Activity. For this exercise, please reproduce the records below word for word, from the first line through the line with "Task: Select the solid gray rectangular 信息按钮".

Stored records:

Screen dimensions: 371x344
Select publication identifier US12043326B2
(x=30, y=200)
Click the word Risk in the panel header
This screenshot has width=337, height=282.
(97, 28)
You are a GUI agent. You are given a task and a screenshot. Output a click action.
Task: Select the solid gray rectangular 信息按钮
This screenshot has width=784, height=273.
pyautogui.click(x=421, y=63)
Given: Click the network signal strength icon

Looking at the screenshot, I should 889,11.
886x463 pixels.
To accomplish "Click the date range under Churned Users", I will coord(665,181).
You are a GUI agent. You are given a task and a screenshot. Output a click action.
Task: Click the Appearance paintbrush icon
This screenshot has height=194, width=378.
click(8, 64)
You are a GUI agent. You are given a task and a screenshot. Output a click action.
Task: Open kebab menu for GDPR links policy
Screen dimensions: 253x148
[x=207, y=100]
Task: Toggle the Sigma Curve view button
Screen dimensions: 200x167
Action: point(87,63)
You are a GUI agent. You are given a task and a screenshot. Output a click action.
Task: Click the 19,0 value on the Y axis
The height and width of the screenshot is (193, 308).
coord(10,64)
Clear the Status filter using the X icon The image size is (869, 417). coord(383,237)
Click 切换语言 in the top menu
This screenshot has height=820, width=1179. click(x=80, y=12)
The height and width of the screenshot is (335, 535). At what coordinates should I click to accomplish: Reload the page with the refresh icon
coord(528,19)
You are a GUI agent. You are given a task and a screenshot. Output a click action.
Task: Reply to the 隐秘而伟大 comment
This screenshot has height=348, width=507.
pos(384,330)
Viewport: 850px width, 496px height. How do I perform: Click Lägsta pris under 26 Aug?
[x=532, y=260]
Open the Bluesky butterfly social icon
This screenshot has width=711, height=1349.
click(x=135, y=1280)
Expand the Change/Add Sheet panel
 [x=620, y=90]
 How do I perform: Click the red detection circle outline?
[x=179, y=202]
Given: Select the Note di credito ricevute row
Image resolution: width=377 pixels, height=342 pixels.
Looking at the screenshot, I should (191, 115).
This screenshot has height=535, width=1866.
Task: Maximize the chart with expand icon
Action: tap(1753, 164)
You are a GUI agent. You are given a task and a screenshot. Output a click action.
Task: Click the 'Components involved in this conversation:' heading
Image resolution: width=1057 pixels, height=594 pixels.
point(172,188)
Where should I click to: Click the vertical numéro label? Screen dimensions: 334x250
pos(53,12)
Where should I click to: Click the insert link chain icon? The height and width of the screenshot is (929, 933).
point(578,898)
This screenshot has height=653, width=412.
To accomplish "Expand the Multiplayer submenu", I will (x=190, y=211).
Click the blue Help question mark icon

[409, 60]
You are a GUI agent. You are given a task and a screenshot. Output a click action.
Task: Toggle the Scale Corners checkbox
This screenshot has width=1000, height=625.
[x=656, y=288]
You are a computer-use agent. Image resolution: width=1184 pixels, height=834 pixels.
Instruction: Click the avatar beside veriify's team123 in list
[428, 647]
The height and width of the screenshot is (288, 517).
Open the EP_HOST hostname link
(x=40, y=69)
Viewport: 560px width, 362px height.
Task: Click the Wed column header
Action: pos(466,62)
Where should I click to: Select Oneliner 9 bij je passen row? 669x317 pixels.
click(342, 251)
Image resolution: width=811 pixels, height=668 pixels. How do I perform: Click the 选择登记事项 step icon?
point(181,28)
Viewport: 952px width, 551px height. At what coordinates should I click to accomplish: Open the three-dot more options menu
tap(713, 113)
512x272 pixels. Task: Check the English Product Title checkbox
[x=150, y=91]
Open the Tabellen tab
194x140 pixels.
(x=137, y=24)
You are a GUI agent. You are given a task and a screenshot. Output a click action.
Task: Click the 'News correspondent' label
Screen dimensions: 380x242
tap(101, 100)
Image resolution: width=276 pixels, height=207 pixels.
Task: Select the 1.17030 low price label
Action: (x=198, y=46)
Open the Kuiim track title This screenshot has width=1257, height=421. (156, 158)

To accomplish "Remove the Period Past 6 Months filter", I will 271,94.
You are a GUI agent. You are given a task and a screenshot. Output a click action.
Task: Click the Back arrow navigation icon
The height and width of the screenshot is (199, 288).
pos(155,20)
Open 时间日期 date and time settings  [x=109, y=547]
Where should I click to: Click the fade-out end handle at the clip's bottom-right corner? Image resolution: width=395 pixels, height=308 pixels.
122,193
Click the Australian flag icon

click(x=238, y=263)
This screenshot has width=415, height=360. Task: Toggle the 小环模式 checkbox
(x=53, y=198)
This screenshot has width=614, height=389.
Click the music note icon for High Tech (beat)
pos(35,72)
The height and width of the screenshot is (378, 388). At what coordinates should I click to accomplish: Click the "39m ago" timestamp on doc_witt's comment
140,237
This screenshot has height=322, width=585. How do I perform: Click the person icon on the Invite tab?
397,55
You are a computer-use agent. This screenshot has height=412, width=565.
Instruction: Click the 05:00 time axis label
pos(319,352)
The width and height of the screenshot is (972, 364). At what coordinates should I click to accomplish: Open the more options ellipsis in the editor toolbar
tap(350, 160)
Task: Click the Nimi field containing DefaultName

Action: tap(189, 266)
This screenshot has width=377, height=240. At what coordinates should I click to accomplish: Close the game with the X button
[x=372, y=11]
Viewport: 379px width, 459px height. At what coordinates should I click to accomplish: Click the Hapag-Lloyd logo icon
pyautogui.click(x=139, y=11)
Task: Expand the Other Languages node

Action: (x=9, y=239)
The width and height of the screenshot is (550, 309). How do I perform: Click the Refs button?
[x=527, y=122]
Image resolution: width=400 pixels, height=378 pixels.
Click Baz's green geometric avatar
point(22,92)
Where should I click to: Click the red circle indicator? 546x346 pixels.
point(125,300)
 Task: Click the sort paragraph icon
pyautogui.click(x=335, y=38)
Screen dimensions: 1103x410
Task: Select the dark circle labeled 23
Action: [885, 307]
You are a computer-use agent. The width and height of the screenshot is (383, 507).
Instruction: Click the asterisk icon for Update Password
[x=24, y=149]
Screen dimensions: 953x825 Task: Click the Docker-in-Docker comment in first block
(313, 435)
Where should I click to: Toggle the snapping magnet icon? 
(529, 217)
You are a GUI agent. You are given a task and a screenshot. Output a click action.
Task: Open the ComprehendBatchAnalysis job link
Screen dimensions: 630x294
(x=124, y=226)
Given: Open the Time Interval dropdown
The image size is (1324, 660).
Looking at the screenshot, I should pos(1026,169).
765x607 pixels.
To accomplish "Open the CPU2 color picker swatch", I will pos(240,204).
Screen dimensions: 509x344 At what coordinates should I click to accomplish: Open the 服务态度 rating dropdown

Reply to the task.
Screen dimensions: 371x344
Select publication identifier US12043326B2
(x=30, y=200)
Click the word Risk in the panel header
This screenshot has width=337, height=282.
(97, 28)
You are a GUI agent. You are given a task and a screenshot. Output a click action.
Task: Select the solid gray rectangular 信息按钮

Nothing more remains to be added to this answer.